Community punishments that involve the local population in deciding on what offenders should do is a step in the right direction, because a relational approach to justice starts with the premise that every crime represents a breakdown of relationship between the offender and victim, and between the offender and the community. 

Custodial sentences exacerbate relational breakdown as prisoners are separated from their partners and children, often leading to family breakdown, and are kept in an environment of abuse and violence.  On release they find it very hard to reintegrate into the community they come from, and alienation from family and community is more likely to drive them back to offending.  
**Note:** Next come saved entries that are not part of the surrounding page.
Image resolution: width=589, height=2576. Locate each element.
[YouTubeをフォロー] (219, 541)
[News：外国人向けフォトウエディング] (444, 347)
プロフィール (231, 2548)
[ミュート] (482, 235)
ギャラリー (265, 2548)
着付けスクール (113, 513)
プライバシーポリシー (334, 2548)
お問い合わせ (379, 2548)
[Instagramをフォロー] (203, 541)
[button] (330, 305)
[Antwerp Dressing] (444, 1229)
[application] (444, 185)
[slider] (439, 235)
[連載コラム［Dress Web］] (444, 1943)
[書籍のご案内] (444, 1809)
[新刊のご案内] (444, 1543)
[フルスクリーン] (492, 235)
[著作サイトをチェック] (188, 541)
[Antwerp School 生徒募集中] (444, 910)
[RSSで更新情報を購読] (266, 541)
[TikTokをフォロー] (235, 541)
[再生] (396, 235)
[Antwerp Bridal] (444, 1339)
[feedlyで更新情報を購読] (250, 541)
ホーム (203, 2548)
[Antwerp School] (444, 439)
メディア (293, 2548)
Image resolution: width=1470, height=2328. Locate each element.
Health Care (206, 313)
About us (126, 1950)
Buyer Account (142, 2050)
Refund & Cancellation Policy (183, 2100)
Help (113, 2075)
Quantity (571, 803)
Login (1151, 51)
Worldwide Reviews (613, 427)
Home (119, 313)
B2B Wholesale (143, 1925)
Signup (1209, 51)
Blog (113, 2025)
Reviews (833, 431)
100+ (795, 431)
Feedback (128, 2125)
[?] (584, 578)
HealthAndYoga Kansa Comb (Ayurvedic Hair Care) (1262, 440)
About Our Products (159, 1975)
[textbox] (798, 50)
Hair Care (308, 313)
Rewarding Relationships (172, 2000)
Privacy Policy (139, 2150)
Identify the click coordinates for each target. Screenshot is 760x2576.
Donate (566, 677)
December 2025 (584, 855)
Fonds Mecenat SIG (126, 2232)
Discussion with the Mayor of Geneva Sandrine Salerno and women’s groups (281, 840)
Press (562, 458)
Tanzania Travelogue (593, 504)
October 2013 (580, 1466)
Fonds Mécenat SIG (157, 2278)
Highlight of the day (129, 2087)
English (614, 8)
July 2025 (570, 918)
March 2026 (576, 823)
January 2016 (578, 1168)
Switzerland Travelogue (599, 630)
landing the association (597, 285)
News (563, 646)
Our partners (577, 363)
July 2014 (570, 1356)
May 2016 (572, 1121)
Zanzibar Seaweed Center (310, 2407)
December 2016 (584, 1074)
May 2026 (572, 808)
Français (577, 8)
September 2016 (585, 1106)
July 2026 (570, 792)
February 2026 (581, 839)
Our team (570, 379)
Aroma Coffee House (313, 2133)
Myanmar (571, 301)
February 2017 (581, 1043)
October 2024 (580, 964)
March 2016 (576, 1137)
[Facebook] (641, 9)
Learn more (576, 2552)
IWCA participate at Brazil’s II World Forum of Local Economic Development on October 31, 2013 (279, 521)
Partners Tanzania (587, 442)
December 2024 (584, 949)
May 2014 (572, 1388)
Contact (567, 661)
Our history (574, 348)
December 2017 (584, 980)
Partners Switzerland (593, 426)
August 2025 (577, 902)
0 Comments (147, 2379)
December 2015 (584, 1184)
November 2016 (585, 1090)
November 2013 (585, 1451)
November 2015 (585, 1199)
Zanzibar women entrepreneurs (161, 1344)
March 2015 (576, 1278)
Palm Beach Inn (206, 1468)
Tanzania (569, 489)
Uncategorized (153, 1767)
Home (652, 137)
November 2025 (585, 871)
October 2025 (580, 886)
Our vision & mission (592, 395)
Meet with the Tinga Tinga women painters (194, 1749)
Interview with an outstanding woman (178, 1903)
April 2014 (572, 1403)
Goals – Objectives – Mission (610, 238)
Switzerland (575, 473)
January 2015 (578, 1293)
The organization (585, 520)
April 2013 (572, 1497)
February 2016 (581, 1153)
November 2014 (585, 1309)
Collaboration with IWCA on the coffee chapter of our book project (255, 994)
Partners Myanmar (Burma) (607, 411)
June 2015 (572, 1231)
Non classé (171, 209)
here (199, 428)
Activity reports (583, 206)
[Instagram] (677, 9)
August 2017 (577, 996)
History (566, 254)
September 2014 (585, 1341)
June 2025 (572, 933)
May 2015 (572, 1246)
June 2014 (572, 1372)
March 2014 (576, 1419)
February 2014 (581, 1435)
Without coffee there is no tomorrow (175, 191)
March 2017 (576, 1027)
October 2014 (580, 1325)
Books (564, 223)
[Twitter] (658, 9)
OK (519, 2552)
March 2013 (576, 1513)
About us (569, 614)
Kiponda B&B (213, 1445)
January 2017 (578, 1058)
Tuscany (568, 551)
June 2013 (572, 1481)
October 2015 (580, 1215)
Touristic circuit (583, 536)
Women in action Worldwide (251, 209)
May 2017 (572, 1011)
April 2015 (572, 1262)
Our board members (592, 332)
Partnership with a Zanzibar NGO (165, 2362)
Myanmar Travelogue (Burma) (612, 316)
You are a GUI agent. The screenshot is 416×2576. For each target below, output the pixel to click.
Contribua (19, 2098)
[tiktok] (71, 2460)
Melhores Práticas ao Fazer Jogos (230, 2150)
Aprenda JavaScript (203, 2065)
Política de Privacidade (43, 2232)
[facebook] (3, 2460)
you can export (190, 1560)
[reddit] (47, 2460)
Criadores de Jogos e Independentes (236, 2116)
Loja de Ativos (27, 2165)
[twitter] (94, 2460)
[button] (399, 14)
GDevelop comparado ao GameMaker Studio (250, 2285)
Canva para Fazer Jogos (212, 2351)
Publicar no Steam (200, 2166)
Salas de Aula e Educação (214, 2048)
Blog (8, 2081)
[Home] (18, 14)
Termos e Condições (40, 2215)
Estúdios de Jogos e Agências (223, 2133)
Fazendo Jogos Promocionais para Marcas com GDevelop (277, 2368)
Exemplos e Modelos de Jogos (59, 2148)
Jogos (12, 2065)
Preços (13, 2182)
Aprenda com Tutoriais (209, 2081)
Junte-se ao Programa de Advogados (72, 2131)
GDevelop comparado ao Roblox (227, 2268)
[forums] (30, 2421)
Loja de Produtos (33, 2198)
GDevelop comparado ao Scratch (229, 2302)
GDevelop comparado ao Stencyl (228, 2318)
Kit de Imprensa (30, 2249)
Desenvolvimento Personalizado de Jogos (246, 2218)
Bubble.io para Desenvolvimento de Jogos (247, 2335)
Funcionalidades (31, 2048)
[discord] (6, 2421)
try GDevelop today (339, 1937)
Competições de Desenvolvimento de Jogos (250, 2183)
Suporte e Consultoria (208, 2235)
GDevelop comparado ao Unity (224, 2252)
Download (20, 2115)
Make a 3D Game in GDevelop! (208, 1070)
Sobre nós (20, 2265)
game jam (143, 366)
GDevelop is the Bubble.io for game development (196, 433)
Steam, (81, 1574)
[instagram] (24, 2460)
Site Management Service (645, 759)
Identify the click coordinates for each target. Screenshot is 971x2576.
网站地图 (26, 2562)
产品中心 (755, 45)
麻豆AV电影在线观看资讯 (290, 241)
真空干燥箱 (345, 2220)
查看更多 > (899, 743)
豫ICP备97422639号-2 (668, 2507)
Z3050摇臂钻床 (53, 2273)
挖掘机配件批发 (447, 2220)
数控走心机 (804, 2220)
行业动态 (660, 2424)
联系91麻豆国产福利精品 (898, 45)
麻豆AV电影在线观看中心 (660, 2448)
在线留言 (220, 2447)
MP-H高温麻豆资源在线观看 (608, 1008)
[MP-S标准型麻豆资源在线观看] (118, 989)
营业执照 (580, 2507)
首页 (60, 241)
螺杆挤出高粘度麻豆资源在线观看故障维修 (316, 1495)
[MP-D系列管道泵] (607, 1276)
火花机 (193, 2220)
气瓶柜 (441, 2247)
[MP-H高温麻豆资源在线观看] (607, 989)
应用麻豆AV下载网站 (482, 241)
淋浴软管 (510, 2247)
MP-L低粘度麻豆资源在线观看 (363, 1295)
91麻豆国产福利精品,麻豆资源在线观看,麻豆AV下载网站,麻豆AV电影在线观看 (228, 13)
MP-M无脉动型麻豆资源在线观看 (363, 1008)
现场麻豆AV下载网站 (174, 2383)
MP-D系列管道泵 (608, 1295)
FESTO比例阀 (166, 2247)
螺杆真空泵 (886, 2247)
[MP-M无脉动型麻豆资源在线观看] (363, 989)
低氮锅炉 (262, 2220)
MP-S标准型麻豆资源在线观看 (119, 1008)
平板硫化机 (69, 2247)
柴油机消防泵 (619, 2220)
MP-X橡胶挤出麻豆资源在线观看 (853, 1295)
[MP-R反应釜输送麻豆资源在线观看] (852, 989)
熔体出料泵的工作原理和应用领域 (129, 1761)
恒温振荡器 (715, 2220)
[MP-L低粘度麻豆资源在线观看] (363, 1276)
The more the criminal justice system considers the relational infrastructure around prisoners, seeking to strengthen not erode it, the more effective it might become in reducing the reoffending rate (notwithstanding the role of drug addiction). 

Read on...
This short video is a remarkable story of the transforming impact of a relational approach to criminal justice, as told by a hardened criminal and one of his victims of burglary and assault.  It's well worth the 10 minutes it takes to watch: http://www.youtube.com/watch?v=5YYZ1bGo8wc

Walk the talk
For parents: time out can help a child calm down, but if you punish your children by sending them to their rooms in "solitary confinement", then make sure to be deliberate about welcoming the child back afterwards, once appropriate apologies have been made, so that normal family relations can be restored.

The last word
From the Bible, Matthew 5 v. 25: "Settle matters quickly with your adversary who is taking you to court. Do it while you are still with him on the way, or he may hand you over to the judge, and the judge may hand you over to the officer, and you may be thrown into prison."